(Stored data)
▬▬▬▬▬▬

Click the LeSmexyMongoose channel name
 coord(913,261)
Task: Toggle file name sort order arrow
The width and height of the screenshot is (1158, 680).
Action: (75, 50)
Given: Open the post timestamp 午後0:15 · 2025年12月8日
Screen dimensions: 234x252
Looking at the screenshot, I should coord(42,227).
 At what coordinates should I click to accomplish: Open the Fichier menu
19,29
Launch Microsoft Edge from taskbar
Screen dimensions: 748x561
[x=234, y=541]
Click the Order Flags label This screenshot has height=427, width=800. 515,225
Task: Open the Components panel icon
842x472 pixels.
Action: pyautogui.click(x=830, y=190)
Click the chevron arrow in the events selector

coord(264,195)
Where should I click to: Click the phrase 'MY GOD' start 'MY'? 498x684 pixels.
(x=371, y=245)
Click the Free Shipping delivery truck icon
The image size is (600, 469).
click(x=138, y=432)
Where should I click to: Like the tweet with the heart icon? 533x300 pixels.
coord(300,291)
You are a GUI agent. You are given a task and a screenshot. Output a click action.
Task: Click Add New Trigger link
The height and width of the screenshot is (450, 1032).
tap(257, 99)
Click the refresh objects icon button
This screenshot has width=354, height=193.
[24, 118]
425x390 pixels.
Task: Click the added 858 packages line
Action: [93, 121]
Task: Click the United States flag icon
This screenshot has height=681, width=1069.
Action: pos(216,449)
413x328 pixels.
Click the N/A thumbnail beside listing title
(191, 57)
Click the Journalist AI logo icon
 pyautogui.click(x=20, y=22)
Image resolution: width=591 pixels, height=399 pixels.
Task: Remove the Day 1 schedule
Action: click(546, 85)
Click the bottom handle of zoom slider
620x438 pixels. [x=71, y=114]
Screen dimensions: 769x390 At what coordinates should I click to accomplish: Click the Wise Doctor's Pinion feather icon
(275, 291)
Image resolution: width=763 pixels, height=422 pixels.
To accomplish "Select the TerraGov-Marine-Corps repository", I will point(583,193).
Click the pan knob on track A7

▬▬▬▬▬▬

## Exercise details:
After locating the line with "Image resolution: width=763", output that line and every later one exactly, through the end of the entries above.

## Task response:
Image resolution: width=763 pixels, height=422 pixels.
To accomplish "Select the TerraGov-Marine-Corps repository", I will point(583,193).
Click the pan knob on track A7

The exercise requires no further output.